Task goal
Each line from the one that contains "This screenshot has width=2380, height=1546." through the end of the entries should be repeated exactly, with nothing added.

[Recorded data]
==================================================
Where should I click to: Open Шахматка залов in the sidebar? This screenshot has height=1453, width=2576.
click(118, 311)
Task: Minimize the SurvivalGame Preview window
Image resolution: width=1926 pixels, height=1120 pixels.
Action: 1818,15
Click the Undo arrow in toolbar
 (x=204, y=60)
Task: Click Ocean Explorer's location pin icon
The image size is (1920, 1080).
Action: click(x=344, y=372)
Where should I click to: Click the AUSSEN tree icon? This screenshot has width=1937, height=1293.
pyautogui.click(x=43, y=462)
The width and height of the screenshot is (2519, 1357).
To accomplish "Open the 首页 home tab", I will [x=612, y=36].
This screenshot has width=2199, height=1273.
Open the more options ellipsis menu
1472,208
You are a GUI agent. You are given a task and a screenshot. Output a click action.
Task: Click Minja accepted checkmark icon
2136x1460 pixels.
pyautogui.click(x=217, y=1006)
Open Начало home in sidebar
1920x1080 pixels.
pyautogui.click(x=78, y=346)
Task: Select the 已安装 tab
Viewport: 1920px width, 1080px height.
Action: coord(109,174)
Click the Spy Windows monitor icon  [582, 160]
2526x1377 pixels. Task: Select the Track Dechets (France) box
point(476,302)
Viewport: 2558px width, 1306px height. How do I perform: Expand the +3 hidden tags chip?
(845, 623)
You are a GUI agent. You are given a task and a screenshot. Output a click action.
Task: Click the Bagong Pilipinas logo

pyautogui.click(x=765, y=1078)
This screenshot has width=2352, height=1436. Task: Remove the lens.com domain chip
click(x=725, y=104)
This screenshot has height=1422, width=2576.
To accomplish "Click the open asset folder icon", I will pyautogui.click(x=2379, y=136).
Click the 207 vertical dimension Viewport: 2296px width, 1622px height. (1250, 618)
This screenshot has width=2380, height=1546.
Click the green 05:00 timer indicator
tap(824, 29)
==================================================
Completed task
This screenshot has width=2380, height=1546.
Click the green 05:00 timer indicator
tap(824, 29)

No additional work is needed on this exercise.